Saudi Arabia to primarily cut heavy oil production – BofA Merrill Lynch

2017-01-16

Saudi Arabia to primarily cut heavy oil production – BofA Merrill Lynch

Saudi Arabia, a producer of medium to heavy crude oil, should account for 40 per cent of the pledged cut, reducing output from 10.63 million b/d in November to 10.05 million b/d by 2Q17.

Crude oil light-heavy spreads have widened over the past couple of years following Saudi’s decision to engage in a market share war with the US shale industry.

The US shale oil industry lost 990 thousand b/d of production between 2Q15 and 4Q16, suggesting that the global crude slate turned more heavy throughout that period.
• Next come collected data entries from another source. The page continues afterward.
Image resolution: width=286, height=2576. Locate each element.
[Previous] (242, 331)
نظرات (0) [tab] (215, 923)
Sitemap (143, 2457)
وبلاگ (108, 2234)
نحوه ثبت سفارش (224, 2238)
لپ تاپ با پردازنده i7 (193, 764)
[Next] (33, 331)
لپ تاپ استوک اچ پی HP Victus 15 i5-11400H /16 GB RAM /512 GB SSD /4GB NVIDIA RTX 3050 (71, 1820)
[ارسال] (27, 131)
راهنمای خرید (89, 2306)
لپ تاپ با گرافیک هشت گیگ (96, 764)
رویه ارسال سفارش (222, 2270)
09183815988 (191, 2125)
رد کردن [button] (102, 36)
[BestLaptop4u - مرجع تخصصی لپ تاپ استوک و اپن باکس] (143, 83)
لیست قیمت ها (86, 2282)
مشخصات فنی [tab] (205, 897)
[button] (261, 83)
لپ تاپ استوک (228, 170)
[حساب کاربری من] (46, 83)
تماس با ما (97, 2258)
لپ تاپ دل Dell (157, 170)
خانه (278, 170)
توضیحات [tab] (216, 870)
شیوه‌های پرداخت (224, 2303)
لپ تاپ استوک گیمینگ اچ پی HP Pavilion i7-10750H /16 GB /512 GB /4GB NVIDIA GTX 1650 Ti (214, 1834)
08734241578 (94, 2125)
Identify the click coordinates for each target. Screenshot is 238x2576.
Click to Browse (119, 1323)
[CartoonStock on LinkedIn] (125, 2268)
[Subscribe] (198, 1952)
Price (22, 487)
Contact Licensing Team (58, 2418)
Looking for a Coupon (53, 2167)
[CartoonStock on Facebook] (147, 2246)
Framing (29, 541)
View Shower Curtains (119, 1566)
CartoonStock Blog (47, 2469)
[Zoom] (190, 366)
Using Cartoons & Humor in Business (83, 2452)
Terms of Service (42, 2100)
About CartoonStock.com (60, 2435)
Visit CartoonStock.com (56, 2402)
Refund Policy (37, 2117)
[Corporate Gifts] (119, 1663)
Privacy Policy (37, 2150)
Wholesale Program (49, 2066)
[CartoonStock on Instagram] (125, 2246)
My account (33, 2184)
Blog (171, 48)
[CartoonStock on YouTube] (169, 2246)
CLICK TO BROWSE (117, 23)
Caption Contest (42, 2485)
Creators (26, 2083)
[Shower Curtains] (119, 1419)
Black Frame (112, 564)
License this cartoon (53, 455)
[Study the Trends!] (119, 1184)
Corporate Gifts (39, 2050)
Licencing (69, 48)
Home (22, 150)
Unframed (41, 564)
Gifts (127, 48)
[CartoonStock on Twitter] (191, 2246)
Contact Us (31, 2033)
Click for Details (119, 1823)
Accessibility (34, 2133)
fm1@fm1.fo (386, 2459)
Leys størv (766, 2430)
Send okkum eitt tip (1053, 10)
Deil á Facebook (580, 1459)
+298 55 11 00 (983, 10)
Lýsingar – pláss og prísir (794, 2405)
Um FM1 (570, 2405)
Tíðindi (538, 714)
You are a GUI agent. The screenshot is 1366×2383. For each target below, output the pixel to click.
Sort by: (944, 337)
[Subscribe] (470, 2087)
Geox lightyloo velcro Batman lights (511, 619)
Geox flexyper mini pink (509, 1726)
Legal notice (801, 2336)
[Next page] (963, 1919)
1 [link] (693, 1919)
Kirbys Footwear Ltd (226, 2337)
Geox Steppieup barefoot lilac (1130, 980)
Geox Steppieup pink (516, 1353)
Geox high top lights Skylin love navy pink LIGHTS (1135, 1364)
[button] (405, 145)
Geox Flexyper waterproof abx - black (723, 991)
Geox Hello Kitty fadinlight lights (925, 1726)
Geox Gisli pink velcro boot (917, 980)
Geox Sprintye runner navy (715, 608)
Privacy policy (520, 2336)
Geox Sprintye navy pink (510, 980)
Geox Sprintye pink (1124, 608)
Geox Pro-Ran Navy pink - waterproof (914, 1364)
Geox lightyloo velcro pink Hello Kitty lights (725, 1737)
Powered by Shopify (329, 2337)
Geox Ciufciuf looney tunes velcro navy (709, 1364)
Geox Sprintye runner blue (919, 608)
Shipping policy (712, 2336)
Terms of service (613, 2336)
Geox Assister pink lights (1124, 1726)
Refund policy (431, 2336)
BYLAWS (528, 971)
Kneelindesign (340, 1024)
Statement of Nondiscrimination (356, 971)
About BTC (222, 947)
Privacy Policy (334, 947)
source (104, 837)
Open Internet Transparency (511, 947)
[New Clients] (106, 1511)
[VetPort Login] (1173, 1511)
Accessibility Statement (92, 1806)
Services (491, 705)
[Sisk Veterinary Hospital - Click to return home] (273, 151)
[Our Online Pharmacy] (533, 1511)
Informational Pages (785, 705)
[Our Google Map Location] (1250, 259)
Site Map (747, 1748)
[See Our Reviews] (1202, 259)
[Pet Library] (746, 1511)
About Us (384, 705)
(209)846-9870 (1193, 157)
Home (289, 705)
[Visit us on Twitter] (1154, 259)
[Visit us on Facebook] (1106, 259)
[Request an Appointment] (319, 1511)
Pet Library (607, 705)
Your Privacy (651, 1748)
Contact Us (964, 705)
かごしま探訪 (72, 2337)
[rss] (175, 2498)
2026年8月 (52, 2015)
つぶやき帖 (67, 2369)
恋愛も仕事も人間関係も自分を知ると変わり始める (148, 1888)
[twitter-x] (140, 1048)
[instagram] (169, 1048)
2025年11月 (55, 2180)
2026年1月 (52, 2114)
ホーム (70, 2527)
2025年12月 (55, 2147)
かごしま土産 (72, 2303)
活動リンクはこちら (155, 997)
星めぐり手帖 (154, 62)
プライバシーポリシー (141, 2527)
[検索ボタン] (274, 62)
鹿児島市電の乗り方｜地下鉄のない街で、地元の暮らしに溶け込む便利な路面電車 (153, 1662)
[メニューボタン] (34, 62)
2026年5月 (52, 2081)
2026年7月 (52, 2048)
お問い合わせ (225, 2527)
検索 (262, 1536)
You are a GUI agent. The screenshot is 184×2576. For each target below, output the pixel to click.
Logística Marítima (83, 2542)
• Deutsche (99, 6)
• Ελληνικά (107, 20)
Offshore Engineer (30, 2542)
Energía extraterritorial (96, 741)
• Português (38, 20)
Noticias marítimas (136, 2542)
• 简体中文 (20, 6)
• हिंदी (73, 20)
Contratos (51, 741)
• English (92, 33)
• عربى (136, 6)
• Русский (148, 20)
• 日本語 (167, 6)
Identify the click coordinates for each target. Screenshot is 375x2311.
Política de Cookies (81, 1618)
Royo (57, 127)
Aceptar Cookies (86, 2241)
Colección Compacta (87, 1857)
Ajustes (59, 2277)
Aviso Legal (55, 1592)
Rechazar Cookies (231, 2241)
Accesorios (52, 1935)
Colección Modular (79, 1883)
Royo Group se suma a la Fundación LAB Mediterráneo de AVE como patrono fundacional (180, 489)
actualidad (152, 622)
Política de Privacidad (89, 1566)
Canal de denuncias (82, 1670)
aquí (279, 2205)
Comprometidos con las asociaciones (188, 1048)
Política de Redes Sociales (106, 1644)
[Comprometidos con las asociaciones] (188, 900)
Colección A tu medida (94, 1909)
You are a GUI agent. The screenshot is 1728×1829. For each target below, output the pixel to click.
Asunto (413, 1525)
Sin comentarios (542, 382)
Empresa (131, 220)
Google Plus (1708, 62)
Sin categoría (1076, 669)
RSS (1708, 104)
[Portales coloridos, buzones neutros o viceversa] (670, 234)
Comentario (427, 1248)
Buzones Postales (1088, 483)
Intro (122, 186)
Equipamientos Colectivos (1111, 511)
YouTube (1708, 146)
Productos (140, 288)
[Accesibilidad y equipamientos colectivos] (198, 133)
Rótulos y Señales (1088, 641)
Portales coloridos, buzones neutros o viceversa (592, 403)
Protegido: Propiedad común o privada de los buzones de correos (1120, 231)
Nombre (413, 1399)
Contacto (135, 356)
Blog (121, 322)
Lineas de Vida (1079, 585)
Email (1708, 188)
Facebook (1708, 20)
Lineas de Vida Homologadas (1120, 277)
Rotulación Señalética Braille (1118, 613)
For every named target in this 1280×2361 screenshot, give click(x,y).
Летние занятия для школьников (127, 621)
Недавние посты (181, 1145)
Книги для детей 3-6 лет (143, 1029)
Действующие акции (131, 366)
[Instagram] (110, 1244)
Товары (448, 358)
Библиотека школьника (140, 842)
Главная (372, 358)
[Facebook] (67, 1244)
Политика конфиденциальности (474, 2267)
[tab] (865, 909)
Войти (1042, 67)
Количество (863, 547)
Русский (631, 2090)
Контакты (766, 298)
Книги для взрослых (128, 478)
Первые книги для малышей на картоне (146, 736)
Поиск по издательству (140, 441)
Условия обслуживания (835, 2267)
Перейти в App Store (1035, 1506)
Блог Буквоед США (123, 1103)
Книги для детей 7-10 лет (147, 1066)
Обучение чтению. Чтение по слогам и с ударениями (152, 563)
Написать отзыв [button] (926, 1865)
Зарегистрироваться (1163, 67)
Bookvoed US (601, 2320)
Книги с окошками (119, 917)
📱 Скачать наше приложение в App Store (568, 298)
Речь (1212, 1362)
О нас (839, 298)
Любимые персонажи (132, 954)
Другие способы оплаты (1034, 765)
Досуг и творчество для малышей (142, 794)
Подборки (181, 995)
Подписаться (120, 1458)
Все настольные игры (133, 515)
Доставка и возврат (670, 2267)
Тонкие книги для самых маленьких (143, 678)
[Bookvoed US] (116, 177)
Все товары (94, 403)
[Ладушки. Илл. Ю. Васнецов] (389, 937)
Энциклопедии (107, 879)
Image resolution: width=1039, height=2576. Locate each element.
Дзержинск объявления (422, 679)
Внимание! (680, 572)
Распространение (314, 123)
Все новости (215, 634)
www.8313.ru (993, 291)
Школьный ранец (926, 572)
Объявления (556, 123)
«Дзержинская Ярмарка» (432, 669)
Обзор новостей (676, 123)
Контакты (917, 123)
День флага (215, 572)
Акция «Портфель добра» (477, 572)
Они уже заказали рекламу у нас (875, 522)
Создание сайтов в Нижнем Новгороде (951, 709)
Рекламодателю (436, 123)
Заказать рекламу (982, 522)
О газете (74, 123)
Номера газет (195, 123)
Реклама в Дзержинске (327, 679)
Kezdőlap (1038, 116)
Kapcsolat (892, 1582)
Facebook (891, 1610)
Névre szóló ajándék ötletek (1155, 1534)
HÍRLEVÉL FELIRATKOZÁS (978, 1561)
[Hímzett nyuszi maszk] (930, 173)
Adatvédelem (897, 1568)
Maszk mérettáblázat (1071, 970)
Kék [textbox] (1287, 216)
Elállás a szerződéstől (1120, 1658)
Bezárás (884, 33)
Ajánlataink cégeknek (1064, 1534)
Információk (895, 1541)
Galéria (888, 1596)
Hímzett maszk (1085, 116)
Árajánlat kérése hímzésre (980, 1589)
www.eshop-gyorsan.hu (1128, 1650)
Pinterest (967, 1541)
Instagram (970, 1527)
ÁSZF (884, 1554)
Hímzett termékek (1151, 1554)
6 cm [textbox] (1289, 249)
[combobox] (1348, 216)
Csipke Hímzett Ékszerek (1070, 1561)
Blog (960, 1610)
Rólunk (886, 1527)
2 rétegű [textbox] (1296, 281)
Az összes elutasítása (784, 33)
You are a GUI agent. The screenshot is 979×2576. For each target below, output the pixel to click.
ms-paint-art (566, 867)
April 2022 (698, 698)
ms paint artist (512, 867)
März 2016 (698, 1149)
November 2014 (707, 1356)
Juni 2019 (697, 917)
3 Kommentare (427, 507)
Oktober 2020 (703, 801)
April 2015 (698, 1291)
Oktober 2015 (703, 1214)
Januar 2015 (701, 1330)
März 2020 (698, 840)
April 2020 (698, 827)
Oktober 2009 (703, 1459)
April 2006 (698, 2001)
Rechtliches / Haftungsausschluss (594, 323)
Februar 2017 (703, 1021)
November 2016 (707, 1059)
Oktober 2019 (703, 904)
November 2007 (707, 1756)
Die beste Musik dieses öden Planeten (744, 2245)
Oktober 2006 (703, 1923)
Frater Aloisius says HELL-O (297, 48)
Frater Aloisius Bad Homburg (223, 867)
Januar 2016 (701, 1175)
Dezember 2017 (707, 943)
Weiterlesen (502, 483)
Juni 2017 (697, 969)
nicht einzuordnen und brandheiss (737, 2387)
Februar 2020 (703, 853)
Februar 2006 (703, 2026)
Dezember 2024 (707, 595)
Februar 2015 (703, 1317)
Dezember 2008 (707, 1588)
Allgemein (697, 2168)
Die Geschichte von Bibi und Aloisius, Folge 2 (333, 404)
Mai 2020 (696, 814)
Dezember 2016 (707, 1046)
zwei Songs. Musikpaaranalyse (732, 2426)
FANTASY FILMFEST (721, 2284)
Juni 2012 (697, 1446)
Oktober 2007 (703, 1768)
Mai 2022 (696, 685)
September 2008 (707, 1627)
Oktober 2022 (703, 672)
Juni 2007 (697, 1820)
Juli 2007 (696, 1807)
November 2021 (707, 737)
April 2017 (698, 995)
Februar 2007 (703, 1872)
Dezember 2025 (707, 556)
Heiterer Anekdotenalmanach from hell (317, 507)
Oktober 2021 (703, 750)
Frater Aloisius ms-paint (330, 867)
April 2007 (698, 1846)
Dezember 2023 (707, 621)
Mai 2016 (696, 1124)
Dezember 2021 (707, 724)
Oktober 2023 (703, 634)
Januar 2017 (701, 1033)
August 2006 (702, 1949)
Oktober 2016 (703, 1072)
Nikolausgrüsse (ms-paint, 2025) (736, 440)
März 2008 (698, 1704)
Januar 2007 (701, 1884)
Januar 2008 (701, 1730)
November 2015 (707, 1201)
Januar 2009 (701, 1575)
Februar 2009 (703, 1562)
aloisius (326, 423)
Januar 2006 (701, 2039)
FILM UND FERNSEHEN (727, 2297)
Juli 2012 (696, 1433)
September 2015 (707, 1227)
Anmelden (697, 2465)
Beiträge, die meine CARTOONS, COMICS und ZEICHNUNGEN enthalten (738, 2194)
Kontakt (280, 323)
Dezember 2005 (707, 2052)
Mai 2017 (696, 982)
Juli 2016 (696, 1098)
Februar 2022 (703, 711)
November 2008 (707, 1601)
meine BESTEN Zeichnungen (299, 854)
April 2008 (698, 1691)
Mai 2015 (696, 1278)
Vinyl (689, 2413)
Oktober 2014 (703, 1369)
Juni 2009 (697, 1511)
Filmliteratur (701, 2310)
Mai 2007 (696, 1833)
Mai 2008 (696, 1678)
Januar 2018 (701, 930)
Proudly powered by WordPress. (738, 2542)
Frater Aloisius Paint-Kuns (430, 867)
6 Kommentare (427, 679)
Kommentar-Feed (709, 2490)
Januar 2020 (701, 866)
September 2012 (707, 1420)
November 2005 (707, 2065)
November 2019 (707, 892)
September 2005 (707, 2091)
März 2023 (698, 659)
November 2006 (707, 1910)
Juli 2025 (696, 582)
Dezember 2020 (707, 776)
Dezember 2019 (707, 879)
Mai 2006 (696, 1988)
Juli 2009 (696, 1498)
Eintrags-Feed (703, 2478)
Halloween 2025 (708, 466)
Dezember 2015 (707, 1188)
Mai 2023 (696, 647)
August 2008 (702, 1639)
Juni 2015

Over the past 25 years, Saudi deliberately cut its crude production in 1999, 2002 and 2009. In each of these three episodes, the share of light crude production has increased at the expense of medium grade output. The historical pattern to sell more profitable (light) grades should be no different or even more pronounced this time around as the kingdom needs to maximize its revenues in this low price environment.

Saudi crude exports to the US have already decreased significantly in December, against the seasonal patterns.

Output in Libya, the main producer of light-sweet crude in the region has seen a remarkable rebound from 280 thousand b/d in August 2016 to almost 700 thousand b/d this month. Bank of America Merrill Lynch expects crude output to reach 900 thousand b/d by the end of the year as Libya, together with Nigeria is exempt from the OPEC deal. However, this number could be reached much earlier.

Growing light crude oil supplies combined with fewer medium to heavy barrels will mechanically lead to a structural narrowing in the light-heavy crude spreads around the globe. In fact, the Brent-Dubai spread already narrowed since 2Q16 on strong buying interest of Middle Eastern crudes from Asian refiners and has recently reached the lowest level since October 2015.

Brent-Dubai forward spreads are currently trading at a premium to spot spreads but this trend should reverse in the coming weeks.

“As we highlighted early last year, crude oil light-heavy spreads have widened over the past couple of years following Saudi’s decision to engage in a market share war with the US shale industry. Surging OPEC output has increased the availability of medium to heavy crude grades while US light sweet production was forced to shut down on unsustainable economics. Now the tables are turning. On November 30, OPEC agreed to cut output and some non-OPEC nations followed suit on December 10, setting the stage for another shift in global crude oil gravity. Saudi Arabia, a producer of medium to heavy crude oil, should account for 40 per cent of the pledged cut, reducing output from 10.63 million b/d in November 2016 to 10.05 million b/d by 2Q17,” said the report.

“The key question is whether Saudi will cut output evenly among its three main crude grades or favor some over others. The historical pattern to sell more profitable (light) grades should be even more pronounced this time around as the kingdom needs to maximize revenues in this low price environment. Elsewhere, whether it is Libya, the US, Russia or even Canada, the share of light oil relative to medium oil supplies is poised to increase in the coming months. For US refiners, the average crude slate is set to return to the patterns seen during the shale oil boom and become lighter. In fact, given the narrowing light-heavy spreads, and potential tax reform on imports and exports from the new administration, US refiners may be encouraged to import less crude, process a lighter crude slate and export more gasoline to meet growing EM demand.

“In our view, such a shift in the global crude quality is not fully reflected in the market at the moment. Brent-Dubai forward spreads are currently trading at a premium to spot spreads but this trend should reverse in the coming weeks. Similarly in the US, the LLS-Mars spread has more room to tighten in our view, especially in 4Q17, when demand for distillate products picks up seasonally. Naturally, our view implies that OPEC complies with its pledged curtailments, and that WTI crude oil prices increase to the mid to high $50’s, allowing US light-sweet production to rebound gradually.”